Whenever you’re working up a sweat on the bike, or even at the gym, sometimes you need a little boosts of energy to really keep you going.
Proteins are essential when you’re training as they provide much needed fuel to get those muscles working, and are also responsible for building and repairing muscle.
How to: Use Protein to Your Advantage in Recovery and Weight Loss
Healthy foods don’t have to be tasteless, nor do you need to spend a small fortune on powders, gels and soluble tablets.

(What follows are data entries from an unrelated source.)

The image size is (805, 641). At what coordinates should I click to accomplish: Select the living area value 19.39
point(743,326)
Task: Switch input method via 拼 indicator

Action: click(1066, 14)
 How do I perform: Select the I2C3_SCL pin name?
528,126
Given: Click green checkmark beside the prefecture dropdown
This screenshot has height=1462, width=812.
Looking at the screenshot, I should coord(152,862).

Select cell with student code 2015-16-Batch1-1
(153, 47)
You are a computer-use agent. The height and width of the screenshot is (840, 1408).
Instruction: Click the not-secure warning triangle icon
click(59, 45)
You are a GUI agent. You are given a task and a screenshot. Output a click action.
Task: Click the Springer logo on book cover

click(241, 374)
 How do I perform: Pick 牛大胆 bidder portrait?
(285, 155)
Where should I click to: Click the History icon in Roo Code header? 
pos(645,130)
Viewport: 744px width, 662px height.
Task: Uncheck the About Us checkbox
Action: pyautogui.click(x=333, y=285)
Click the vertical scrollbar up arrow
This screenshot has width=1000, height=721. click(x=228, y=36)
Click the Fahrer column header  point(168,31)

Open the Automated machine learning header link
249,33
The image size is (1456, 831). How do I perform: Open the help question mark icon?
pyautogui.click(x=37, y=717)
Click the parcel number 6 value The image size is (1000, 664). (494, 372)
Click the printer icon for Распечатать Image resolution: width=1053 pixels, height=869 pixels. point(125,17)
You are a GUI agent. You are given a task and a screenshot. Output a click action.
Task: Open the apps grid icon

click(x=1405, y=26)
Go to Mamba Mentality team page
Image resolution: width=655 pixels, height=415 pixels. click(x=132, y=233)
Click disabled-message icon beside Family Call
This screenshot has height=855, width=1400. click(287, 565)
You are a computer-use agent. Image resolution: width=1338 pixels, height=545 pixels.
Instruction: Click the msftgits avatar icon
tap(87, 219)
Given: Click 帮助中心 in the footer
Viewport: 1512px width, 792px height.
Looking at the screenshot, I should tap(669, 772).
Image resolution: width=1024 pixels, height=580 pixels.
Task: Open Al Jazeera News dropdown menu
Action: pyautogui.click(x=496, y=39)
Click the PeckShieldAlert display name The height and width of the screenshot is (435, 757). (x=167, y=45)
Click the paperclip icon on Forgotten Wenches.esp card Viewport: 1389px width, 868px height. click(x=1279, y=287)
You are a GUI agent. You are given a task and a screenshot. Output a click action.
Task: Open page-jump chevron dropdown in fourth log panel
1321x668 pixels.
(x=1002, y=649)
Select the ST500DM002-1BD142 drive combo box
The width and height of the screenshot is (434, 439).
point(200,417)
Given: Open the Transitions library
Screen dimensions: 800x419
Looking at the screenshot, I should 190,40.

Many of the best sources of protein can be easily bought in any grocery store, so you can make your own bite-size boosts.
Here’s some quick and easy protein snacks to take out with you on the bike, or for those post-workout cravings.
Peanut Butter & Chocolate Energy Balls
Peanut butter is packed full of flavour and protein, and when you combine it with chocolate, it’s a winning combination.
To make this little balls of energy bliss, you’ll need: a mashed banana, 1 tbs cocoa powder, 1 tbs peanut butter, 2 tbs, flax seed, 2 tbs Vanilla protein power and 65g of rolled oats.
Thoroughly mix the banana, cocoa powder, peanut butter, flax seen and protein power into a medium bowl until they stick together. Stir in the rolled oats, until the ingredients are evenly mixed.
Scoop out balls of the mixture onto a greaseproof tray, and refrigerate for at least 30 mins. Et viola! Each of these tasty balls will contain roughly 4g of protein.